First, Tom Friedman makes eminent sense. He says most major changes in the Middle East have happened when the US is NOT involved, and “nation building” in Afghanistan will surely fit the same pattern.
The U.S. military has given its assessment. It said that stabilizing Afghanistan and removing it as a threat requires rebuilding that whole country. Unfortunately, that is a 20-year project at best, and we can’t afford it. So our political leadership needs to insist on a strategy that will get the most security for less money and less presence. We simply don’t have the surplus we had when we started the war on terrorism after 9/11 — and we desperately need nation-building at home.

Yes, shrinking down in Afghanistan will create new threats, but expanding there will, too. I’d rather deal with the new threats with a stronger America.

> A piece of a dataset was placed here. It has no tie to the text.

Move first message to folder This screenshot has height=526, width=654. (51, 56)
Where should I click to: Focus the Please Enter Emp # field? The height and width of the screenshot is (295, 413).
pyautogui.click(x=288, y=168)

Nice to hear Friedman spell that out in detail.

At the same time, that self-driven nation-building, if it’s to be done by a democracy, has to have a democracy based on honest, fair elections. And, per Peter Galbraith, that’s where and why more UN is needed. Especially now that we know President Hamid Karzai’s corrupt brother is on the CIA payroll, I have no doubt that Galbraith is right and the chances of election fraud are still way too high, and that the UN’s actions to stem it, before the original election round, were pitiful.

Frankly, if the UN won’t monitor the election better, and President Barack Obama did want to inject more US into the mix, he’d send American election monitors, while officially and ostentatiously cutting off Wali Karzai’s gravy train.